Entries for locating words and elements
>>>
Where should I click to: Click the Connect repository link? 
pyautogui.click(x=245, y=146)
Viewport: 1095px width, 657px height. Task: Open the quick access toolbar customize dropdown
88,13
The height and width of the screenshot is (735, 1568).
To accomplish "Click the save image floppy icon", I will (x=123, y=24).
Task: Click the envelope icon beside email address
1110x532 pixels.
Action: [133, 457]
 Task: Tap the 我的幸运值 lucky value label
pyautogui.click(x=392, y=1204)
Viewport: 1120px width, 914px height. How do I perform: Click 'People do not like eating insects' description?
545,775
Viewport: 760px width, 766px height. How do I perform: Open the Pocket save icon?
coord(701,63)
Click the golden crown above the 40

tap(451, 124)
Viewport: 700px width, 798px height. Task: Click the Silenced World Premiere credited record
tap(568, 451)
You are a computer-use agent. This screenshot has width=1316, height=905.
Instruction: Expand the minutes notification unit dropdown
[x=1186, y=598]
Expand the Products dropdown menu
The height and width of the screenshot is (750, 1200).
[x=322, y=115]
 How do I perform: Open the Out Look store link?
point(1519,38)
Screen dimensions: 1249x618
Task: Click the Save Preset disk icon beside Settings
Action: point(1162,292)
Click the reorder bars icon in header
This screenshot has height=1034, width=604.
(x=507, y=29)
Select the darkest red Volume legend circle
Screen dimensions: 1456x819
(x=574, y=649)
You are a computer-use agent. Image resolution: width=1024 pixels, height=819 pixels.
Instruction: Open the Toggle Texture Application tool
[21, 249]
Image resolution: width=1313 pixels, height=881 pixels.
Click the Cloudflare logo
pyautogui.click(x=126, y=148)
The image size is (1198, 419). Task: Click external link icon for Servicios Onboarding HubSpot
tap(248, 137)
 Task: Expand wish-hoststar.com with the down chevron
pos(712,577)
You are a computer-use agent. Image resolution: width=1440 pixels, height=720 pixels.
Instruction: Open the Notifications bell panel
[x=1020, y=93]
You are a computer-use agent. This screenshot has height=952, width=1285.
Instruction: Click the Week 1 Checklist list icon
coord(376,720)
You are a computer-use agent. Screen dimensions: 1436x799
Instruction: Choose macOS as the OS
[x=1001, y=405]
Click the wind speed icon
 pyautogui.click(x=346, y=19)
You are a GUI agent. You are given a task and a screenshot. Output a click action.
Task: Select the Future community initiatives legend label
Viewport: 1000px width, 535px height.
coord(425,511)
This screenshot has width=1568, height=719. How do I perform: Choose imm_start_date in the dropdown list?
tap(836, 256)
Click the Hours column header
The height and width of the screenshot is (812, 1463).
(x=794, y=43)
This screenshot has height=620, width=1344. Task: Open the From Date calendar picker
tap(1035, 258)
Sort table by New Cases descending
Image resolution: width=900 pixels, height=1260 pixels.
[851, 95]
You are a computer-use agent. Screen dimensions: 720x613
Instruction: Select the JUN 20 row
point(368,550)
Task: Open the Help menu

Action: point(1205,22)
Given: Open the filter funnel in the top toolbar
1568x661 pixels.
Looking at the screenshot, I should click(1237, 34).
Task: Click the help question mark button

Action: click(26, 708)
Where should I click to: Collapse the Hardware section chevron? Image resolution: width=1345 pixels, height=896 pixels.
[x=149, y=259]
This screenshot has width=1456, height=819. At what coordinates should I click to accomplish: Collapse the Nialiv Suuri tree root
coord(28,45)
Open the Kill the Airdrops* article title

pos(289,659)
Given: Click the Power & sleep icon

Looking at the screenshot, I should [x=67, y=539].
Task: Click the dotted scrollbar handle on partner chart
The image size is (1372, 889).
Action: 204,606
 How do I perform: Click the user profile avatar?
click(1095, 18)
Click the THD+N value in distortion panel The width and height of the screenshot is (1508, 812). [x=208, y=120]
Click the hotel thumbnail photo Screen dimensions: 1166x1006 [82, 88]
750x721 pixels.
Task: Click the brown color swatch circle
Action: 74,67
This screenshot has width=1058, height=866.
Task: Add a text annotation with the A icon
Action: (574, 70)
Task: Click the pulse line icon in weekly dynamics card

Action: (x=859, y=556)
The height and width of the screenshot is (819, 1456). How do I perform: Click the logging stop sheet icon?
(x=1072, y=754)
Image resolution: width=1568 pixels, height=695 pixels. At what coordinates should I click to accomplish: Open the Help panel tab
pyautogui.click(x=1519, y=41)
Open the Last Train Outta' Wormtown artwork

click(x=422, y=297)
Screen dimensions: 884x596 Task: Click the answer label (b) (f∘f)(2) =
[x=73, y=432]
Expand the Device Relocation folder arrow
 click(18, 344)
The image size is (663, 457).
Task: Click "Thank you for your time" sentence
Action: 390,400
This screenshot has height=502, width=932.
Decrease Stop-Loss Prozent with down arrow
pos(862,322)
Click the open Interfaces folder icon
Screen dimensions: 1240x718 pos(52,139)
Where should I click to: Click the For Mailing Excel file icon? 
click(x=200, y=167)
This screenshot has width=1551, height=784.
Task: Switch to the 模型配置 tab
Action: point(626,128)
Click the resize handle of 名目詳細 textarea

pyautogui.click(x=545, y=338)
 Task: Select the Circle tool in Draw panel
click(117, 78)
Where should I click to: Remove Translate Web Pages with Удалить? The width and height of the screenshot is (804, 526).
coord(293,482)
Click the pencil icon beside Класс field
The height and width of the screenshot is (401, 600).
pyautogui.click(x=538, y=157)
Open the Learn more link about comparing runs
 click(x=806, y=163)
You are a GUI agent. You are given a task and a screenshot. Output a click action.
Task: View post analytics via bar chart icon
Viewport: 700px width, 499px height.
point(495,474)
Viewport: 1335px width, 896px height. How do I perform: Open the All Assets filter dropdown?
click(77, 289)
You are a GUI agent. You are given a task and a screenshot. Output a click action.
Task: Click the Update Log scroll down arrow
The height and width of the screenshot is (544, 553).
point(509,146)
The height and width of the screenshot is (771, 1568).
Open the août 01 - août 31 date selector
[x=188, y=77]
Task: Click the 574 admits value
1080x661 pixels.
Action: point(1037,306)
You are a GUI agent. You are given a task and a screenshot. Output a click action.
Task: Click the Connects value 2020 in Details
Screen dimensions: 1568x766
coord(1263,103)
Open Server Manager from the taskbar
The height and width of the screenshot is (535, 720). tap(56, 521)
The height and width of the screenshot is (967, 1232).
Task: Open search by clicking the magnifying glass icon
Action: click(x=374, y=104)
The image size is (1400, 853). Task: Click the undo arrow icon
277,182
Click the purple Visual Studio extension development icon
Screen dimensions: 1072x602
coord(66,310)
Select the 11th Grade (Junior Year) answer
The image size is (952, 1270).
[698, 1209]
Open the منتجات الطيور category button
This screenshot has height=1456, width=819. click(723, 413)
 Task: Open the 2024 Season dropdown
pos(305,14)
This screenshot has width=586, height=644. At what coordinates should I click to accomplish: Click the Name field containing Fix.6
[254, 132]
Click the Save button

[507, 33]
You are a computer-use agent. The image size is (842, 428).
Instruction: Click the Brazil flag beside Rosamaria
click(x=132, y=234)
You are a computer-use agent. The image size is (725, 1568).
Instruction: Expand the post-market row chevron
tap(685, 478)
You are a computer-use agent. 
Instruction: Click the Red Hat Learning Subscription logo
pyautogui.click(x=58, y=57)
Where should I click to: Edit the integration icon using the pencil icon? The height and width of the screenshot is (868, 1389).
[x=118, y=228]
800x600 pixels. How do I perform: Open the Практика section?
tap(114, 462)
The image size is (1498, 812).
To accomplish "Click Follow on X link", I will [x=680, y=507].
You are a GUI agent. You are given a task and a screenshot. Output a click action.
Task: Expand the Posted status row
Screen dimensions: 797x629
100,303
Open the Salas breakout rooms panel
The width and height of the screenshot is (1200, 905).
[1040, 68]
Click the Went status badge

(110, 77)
<<<
Write out the part of the records above that opens with the line containing "Task: Tap the 我的幸运值 lucky value label" and closes with the line containing "[x=322, y=115]", keeping every line identical and including both of those lines.

Response below:
 Task: Tap the 我的幸运值 lucky value label
pyautogui.click(x=392, y=1204)
Viewport: 1120px width, 914px height. How do I perform: Click 'People do not like eating insects' description?
545,775
Viewport: 760px width, 766px height. How do I perform: Open the Pocket save icon?
coord(701,63)
Click the golden crown above the 40

tap(451, 124)
Viewport: 700px width, 798px height. Task: Click the Silenced World Premiere credited record
tap(568, 451)
You are a computer-use agent. This screenshot has width=1316, height=905.
Instruction: Expand the minutes notification unit dropdown
[x=1186, y=598]
Expand the Products dropdown menu
The height and width of the screenshot is (750, 1200).
[x=322, y=115]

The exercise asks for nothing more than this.